● **Record excerpts**:
Segment Open

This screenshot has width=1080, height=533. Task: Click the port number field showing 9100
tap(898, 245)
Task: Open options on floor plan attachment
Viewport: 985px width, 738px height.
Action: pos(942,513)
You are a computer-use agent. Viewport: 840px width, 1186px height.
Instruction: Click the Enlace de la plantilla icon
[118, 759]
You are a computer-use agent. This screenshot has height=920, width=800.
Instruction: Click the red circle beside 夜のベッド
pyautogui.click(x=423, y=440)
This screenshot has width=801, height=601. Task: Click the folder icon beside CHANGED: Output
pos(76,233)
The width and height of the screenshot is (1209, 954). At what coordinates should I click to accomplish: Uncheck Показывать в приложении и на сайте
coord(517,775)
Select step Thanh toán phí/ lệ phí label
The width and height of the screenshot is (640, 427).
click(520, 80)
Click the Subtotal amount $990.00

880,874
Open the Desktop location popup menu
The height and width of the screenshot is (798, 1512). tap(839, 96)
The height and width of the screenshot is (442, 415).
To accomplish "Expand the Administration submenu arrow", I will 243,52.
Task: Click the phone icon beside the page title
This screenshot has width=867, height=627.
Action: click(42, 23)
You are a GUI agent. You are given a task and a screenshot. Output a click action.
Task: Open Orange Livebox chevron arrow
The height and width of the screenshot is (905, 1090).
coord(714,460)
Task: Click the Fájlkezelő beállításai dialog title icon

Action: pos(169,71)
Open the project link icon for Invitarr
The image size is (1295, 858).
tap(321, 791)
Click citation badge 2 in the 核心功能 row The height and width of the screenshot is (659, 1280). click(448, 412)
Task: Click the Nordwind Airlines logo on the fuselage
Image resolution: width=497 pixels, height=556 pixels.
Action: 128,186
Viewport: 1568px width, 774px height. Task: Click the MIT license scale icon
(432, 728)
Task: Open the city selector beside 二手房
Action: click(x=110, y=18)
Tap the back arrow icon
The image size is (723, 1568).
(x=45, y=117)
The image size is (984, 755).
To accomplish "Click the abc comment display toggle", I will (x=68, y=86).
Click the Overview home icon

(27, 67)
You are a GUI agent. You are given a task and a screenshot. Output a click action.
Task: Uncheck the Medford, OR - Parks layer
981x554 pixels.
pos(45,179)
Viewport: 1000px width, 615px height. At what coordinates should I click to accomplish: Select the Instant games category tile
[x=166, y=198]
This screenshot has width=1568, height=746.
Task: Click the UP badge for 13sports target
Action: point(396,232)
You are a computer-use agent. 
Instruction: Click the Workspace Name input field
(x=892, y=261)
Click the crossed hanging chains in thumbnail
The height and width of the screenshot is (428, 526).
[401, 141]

Segment Closed

● **Instructions to follow**: Emit the records above again, exactly, with no line skipped.

● **Answer section**:
This screenshot has width=1080, height=533. Task: Click the port number field showing 9100
tap(898, 245)
Task: Open options on floor plan attachment
Viewport: 985px width, 738px height.
Action: pos(942,513)
You are a computer-use agent. Viewport: 840px width, 1186px height.
Instruction: Click the Enlace de la plantilla icon
[118, 759]
You are a computer-use agent. This screenshot has height=920, width=800.
Instruction: Click the red circle beside 夜のベッド
pyautogui.click(x=423, y=440)
This screenshot has width=801, height=601. Task: Click the folder icon beside CHANGED: Output
pos(76,233)
The width and height of the screenshot is (1209, 954). At what coordinates should I click to accomplish: Uncheck Показывать в приложении и на сайте
coord(517,775)
Select step Thanh toán phí/ lệ phí label
The width and height of the screenshot is (640, 427).
click(520, 80)
Click the Subtotal amount $990.00

880,874
Open the Desktop location popup menu
The height and width of the screenshot is (798, 1512). tap(839, 96)
The height and width of the screenshot is (442, 415).
To accomplish "Expand the Administration submenu arrow", I will 243,52.
Task: Click the phone icon beside the page title
This screenshot has width=867, height=627.
Action: click(42, 23)
You are a GUI agent. You are given a task and a screenshot. Output a click action.
Task: Open Orange Livebox chevron arrow
The height and width of the screenshot is (905, 1090).
coord(714,460)
Task: Click the Fájlkezelő beállításai dialog title icon

Action: pos(169,71)
Open the project link icon for Invitarr
The image size is (1295, 858).
tap(321, 791)
Click citation badge 2 in the 核心功能 row The height and width of the screenshot is (659, 1280). click(448, 412)
Task: Click the Nordwind Airlines logo on the fuselage
Image resolution: width=497 pixels, height=556 pixels.
Action: 128,186
Viewport: 1568px width, 774px height. Task: Click the MIT license scale icon
(432, 728)
Task: Open the city selector beside 二手房
Action: click(x=110, y=18)
Tap the back arrow icon
The image size is (723, 1568).
(x=45, y=117)
The image size is (984, 755).
To accomplish "Click the abc comment display toggle", I will (x=68, y=86).
Click the Overview home icon

(27, 67)
You are a GUI agent. You are given a task and a screenshot. Output a click action.
Task: Uncheck the Medford, OR - Parks layer
981x554 pixels.
pos(45,179)
Viewport: 1000px width, 615px height. At what coordinates should I click to accomplish: Select the Instant games category tile
[x=166, y=198]
This screenshot has width=1568, height=746.
Task: Click the UP badge for 13sports target
Action: point(396,232)
You are a computer-use agent. 
Instruction: Click the Workspace Name input field
(x=892, y=261)
Click the crossed hanging chains in thumbnail
The height and width of the screenshot is (428, 526).
[401, 141]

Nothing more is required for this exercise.